[Stored items]

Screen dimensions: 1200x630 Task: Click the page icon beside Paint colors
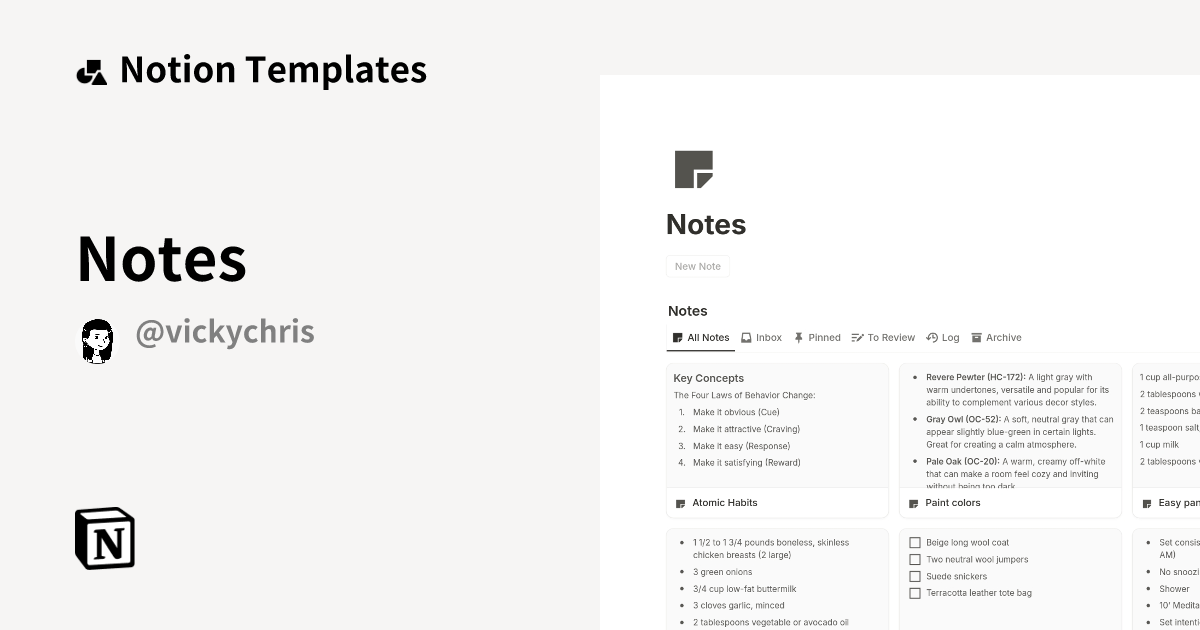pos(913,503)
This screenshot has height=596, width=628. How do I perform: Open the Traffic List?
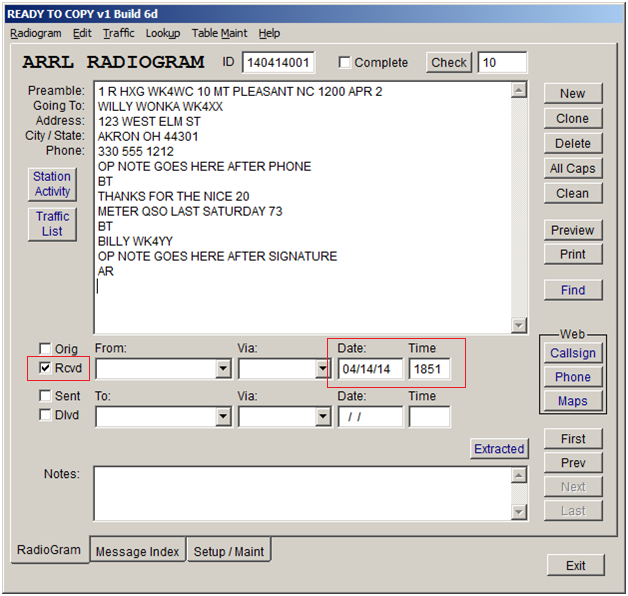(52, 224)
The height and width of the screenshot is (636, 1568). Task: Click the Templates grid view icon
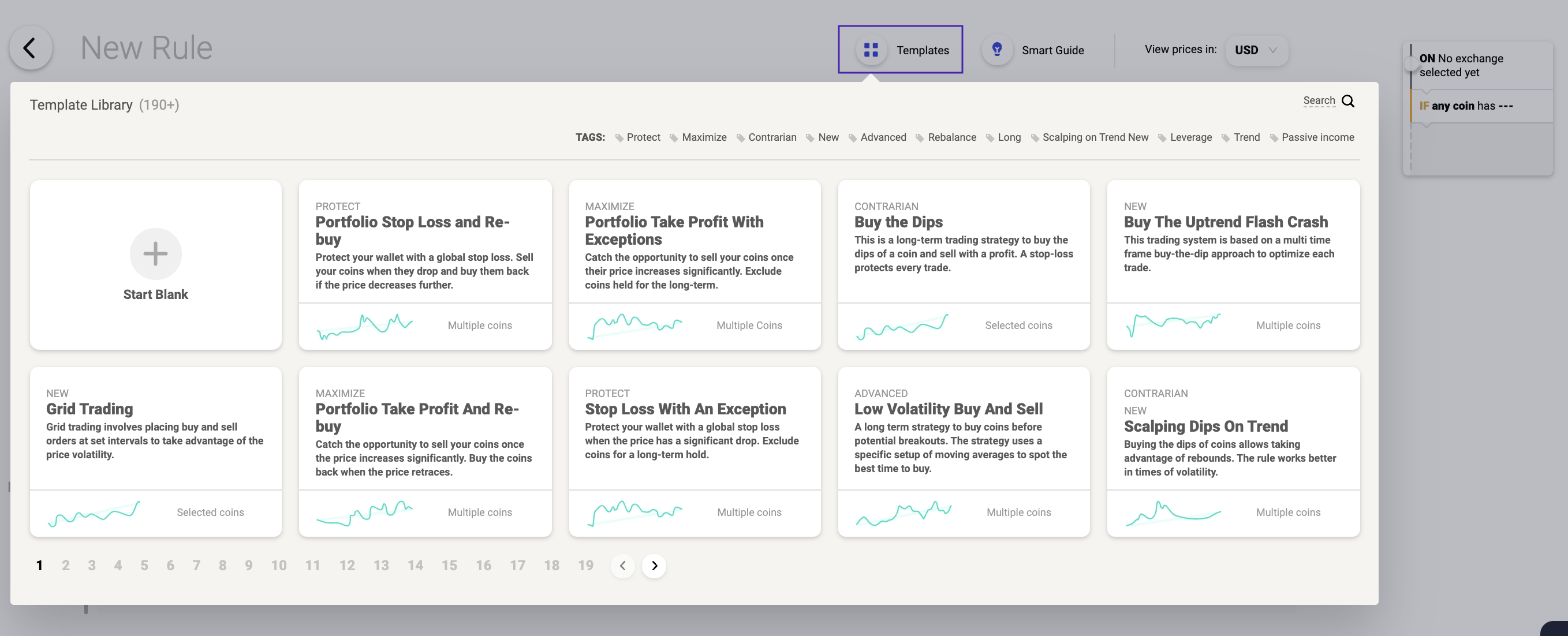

• TASK DIRECTIONS
All of the data must be repeated exactly, except for the pictures.

• YOUR SOLUTION
Screen dimensions: 1200x630 Task: Click the page icon beside Paint colors
pos(913,503)
This screenshot has height=596, width=628. How do I perform: Open the Traffic List?
(52, 224)
The height and width of the screenshot is (636, 1568). Task: Click the Templates grid view icon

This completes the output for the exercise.